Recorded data
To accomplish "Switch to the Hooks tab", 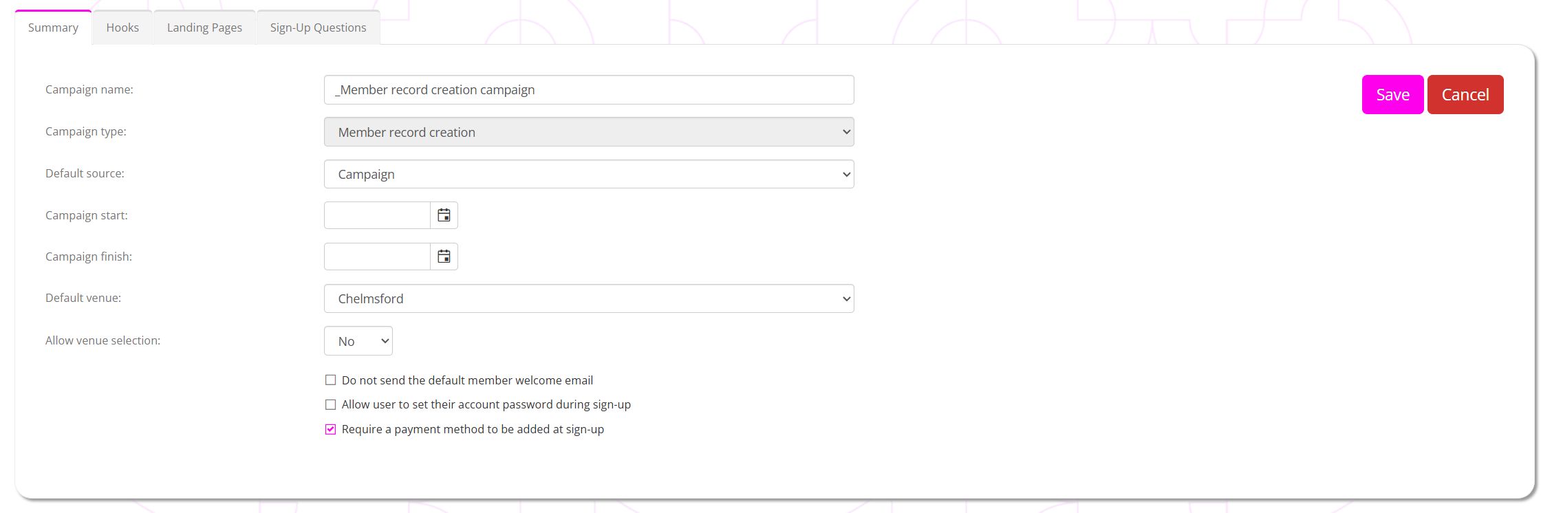I will (x=122, y=28).
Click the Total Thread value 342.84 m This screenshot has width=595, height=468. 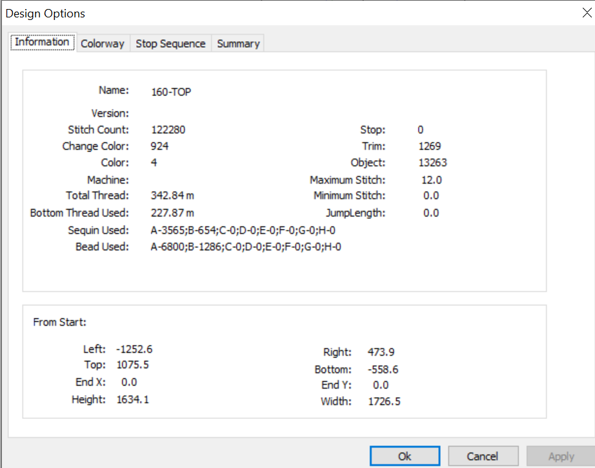point(172,195)
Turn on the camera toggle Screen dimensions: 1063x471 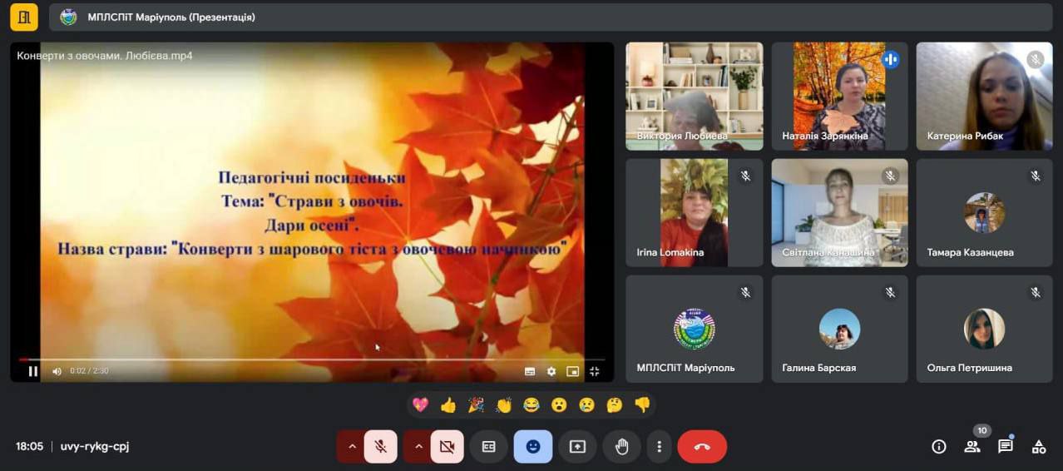point(447,447)
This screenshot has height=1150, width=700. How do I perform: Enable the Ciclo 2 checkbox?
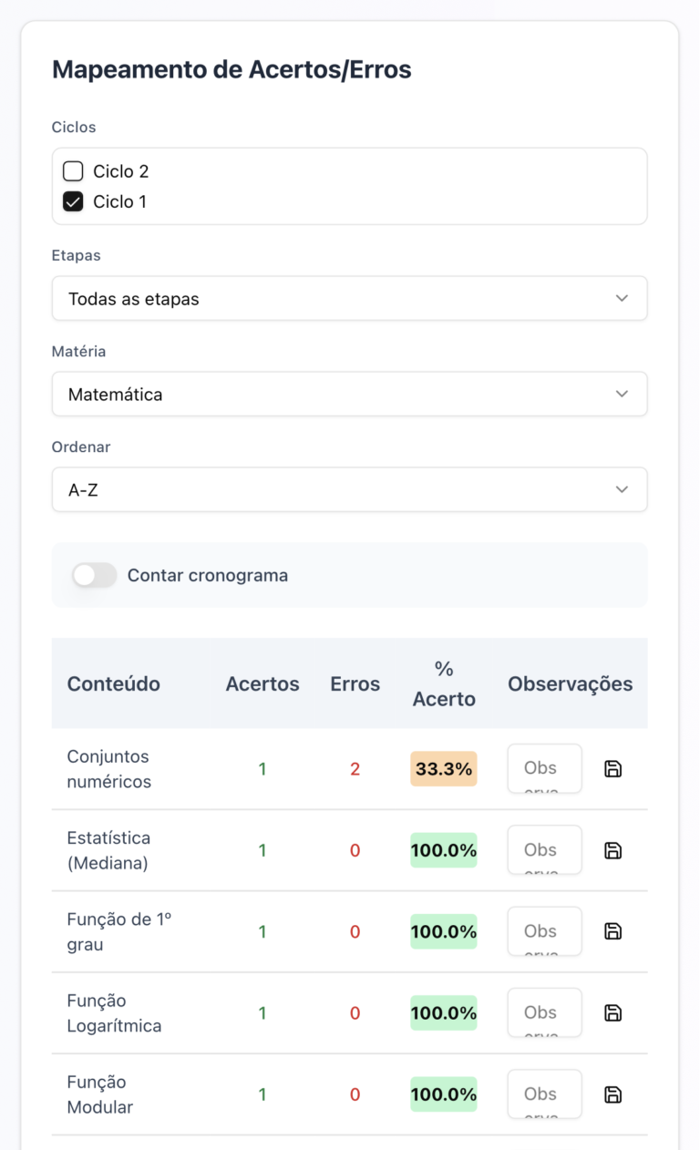[73, 171]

Action item: I need the lines from the one containing "This screenshot has height=1150, width=700." through the end of the records retyped exactly, with the pictures left out.

Finished exercise:
This screenshot has height=1150, width=700. How do I perform: Enable the Ciclo 2 checkbox?
[73, 171]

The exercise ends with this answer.